L’identification du procédé rhétorique, qui évite l’illusion, doit être prolongée par une analyse des réels ressorts de la manœuvre sokalienne : analyse qui engage le statut communicationnel de la parole et les données matérielles et sociales du processus éditorial. Cette analyse permet de comprendre comment Sokal peut produire un simulacre des positions de ses adversaires, se faire éditeur de leurs textes et discréditer, à travers la faillite des responsabilités éditoriales, le statut auctorial des auteurs de cultural studies. Les notions de polyphonie (Ducrot 1984), de simulacre (Maingueneau 1984) et d’énonciation éditoriale (Souchier 1997) sont indispensables pour identifier les effets très complexes, et durables, de la manoeuvre éditoriale initiale. Peut-être le propre de l’analyse communicationnelle et documentaire est-il de mettre en relation ces notions, en vertu d’une problématique structurante, fournie par la question vive de la trivialité. Nous sommes dans un cas où l’analyse des pratiques de communication, parce qu’elle est interdisciplinaire, peut articuler des notions élaborées par des champs disciplinaires distincts, à l’occasion de l’analyse concrète d’une situation concrète : la rhétorique de la scientificité légitime une opération de manipulation des procédures d’édition, reposant sur la décontextualisation des textes et produisant une forme subtile de simulacre argumentatif.

Cette analyse ne « blanchit » pas les textes attaqués par Sokal et ses alliés. Mais elle permet une approche plus riche des enjeux soulevés par l’affaire. Elle n’efface pas le fait que le succès éditorial des sciences humaines s’est parfois nourri d’une revendication indue de la scientificité des sciences de la nature. En revanche, elle sauvegarde, contre toute précipitation à confondre les ordres, des distinctions essentielles. Elle évite de croire qu’un dissensus peut être tranché par une expérimentation et garde d’assimiler le simulacre des positions avec la critique des textes réels – précipitations qui auraient des effets plus graves que le mal qu’elles sont censées combattre.
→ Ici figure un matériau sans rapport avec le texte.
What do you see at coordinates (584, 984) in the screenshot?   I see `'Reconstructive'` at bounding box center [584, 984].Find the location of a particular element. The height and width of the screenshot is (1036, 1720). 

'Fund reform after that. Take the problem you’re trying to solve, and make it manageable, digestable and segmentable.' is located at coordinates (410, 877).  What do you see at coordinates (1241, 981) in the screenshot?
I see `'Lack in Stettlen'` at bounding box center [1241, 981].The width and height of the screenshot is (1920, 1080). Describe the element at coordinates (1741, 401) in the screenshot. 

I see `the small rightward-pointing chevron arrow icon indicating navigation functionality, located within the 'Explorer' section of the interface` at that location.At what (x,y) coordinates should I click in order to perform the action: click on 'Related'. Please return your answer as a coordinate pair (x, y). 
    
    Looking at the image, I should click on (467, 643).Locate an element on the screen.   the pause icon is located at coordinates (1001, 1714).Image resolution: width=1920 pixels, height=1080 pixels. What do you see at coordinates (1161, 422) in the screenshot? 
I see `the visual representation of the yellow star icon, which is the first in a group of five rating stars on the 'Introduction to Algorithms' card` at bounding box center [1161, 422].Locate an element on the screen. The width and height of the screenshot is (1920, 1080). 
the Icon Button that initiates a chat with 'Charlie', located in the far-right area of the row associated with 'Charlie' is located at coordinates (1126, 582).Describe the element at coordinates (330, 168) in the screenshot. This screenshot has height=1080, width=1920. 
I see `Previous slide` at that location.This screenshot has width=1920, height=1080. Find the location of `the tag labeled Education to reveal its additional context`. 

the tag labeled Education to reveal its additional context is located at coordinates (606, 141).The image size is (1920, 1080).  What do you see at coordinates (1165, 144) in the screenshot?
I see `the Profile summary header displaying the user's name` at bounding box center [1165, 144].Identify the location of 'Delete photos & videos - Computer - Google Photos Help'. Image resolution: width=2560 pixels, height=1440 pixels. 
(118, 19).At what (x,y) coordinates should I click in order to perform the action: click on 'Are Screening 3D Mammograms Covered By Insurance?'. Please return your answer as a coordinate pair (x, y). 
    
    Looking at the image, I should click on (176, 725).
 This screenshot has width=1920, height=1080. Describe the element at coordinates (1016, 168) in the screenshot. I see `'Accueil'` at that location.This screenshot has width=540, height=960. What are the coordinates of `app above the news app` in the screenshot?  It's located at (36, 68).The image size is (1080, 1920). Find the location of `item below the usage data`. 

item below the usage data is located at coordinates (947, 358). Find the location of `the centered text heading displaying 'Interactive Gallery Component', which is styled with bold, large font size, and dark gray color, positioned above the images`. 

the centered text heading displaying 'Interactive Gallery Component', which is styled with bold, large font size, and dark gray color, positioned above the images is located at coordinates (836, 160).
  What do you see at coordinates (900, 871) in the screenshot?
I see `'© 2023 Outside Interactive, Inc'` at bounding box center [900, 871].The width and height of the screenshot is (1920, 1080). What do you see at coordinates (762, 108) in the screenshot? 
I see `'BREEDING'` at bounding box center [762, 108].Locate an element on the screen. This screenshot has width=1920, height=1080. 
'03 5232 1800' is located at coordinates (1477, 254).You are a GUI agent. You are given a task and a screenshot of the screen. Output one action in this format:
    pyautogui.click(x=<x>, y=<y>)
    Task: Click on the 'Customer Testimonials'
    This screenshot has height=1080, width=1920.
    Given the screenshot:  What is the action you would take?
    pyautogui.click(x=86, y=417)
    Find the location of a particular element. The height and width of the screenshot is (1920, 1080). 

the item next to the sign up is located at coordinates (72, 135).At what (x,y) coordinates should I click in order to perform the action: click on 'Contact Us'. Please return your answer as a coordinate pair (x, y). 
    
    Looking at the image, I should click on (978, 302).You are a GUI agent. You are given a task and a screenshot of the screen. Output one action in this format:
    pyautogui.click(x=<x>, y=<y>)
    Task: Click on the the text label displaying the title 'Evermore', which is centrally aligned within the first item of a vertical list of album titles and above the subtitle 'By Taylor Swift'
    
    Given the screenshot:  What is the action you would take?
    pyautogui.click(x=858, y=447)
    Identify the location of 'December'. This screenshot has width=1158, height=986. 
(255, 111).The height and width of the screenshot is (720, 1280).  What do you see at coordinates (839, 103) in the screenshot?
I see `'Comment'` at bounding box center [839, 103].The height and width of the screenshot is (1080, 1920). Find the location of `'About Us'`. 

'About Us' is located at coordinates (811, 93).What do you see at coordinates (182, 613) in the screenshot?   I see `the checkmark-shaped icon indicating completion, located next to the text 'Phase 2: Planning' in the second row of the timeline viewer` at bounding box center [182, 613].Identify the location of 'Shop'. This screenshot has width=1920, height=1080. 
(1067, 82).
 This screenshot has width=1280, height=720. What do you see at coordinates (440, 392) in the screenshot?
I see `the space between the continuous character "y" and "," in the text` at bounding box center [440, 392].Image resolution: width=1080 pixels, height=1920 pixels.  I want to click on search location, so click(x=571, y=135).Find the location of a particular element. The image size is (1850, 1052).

Mais surtout ce type d’analyse permet d’avoir une lecture non linéaire des enjeux de la communication culturelle : de reconnaître que la querelle, comme tout procès de communication, soulève plusieurs enjeux à la fois, qu’elle est polychrésique (loin de toute croyance en une fonction unique), qu’elle ne se laisse pas lire selon une logique unique. La querelle des impostures concerne le statut de la physique, le rôle social et politique des intellectuels, la façon d’écrire l’histoire des idées, les formes de la rationalité contemporaine, la valeur heuristique du style, la relation entre reconnaissance scientifique et succès éditorial, etc. Et c’est parce qu’elle concerne tout cela à la fois qu’elle est révélatrice.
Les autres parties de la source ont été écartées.